Non starò a menarmela più di tanto con analisi politologiche, anche perchè non è il mio mestiere. Ma al netto della soddisfazione per il risultato del centrosinistra (esiste ancora nei comuni, sapete?) e del PD, e della gioia infinita per aver cacciato dal Campidoglio i fascisti e il peggior sindaco che Roma ricordi (oltre Giubilo, oltre Carraro), occorre restare con i piedi per terra. Perchè l’astensionismo raggiunge livelli record (secondo alcuni, tipo D’Alimonte, è un bene, sintomo di consapevolezza e democrazia), e perchè, sostanzialmente, non c’erano avversari “politici”. Bene i nostri amministratori, che dimostrano ancora una volta che c’è una classe dirigente locale capace e apprezzata dai concittadini (poi magari vanno “a Roma” e si perdono, sigh). Spesso scelti con le primarie, che vanno tutelate e valorizzate come meritano. Però, davvero, non avevamo avversari (lo dice anche Makkox, a modo suo).

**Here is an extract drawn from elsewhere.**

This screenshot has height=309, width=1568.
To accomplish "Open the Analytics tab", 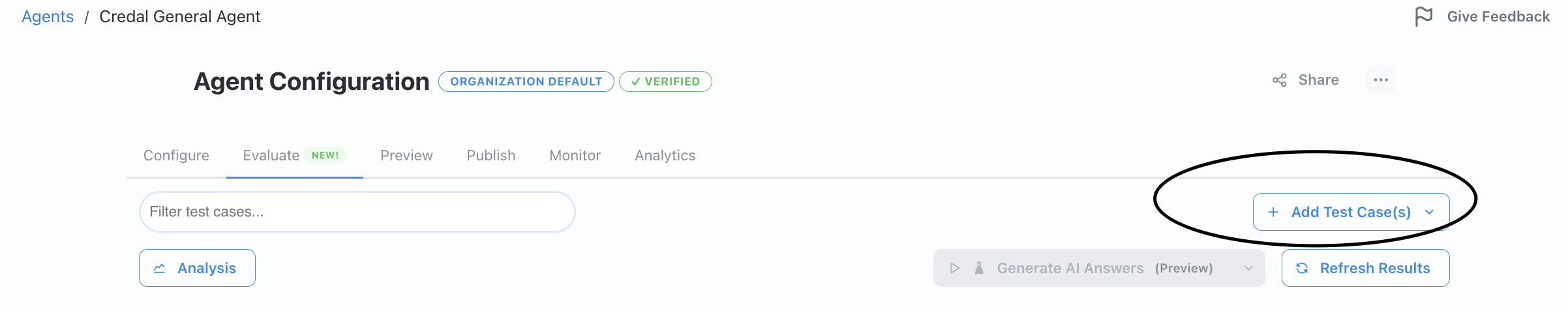I will point(665,156).
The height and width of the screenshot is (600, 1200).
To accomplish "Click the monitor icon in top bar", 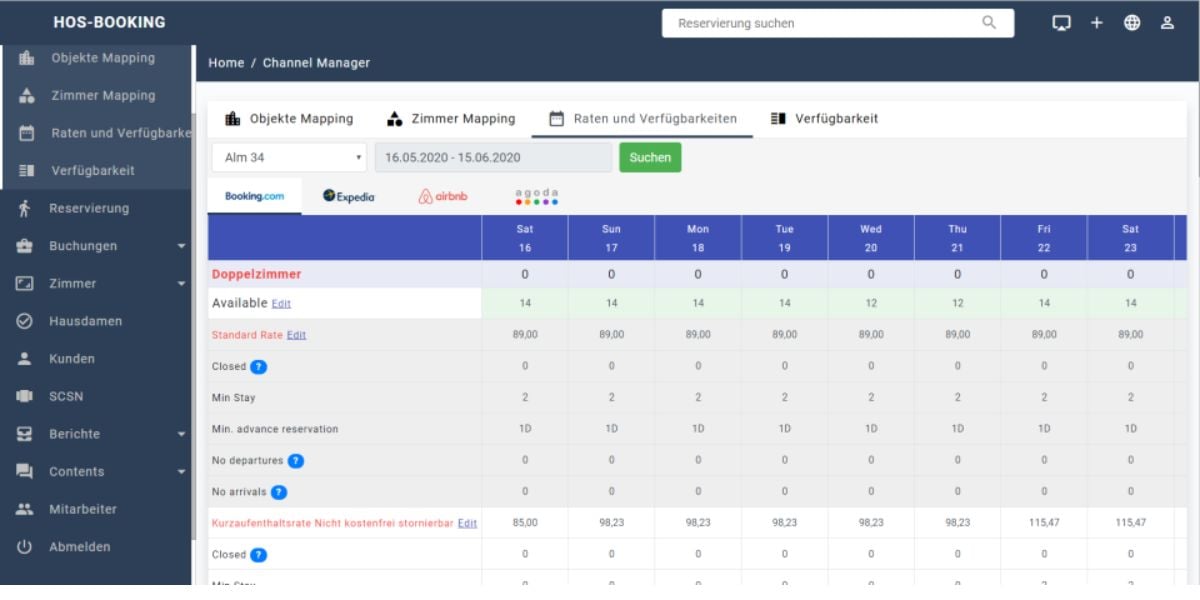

Nel senso che laddove il centrodestra si presenta con le facce (pessime) dei propri amministratori e non con il faccione del cavaliere in prima persona, non riesce più a racimolare risultati (stesso discorso per la Lega sgretolata). E questo dovrebbe far pensare, nel PD, perchè se il PDL sta sopravvivendo, in questa fase politica, lo deve essenzialmente a noi. Teniamo in vita un cadavere sempre pronto a farci la pelle, appena si riprende un pò (e grazie ai nostri errori). Che altro dire: i commenti davvero fuori luogo sono quelli di Enrico Letta, che attribuisce ai cittadini l’intenzione di rafforzare l’intesa PD-PDL, quando in nessuna città nelle quali si è votato il PD si presentava con il PDL, per dire. O chi vede nel risultato di giugno la rivincita di febbraio. Rivelando superficialità d’analisi. O, peggio, malafede. Affinchè tutto resti com’è. Per evitare di discutere di temi: lavoro, ambiente, energia, scuola, welfare, trasporti. Davanti alle parole dei vertici del PD, sempre uguali a se stesse, emerge con sempre maggior forza la necessità di un congresso vero.

Loading Facebook Comments ...

4 pensieri su “Cantare con i piedi a terra

  1. maurizio

    se il buongiorno sono le dichiarazioni di Letta…la vedo dura per il Congresso!…è proprio a livello nazionale il problema tant’è che Grillo e Berlusconi a questo si aggrappano per sopravvivere!…per quanto riguarda il livello locale…be’ a parte latina il tuo discorso non fa una piega!…qua però è un vero disastro!…

    Rispondi
  2. RaffoBlog Autore articolo

    Faremo di tutto affinché il congresso sia aperto e partecipato. E soprattutto affinché non si scelgano persone o slogan, ma proposte politiche.

    Rispondi
  3. clamar26

    Mi piace di più quest’ultima frase “Fare proposte politiche” che un’analisi sul fatto che si sia vinto “nonostante” o “a causa di”. Ne allargherei il significato a “fare proposte per un nuovo modello di vita e di sviluppo” che, per forza, deve tener conto delle specificità di ogni zona e deve potersi porre soprattutto degli obiettivi diversi ma misurabili a livello locale o nazionale per non ricominciare ogni volta da capo.

    Rispondi
    1. RaffoBlog Autore articolo

      Claudio, il congresso DEVE essere fatto sulle proposte. Almeno questa volta. Almeno una volta. Quella buona. Per definire quale modello di società ha in mente il PD da qui a vent’anni. Una ri-fondazione, insomma.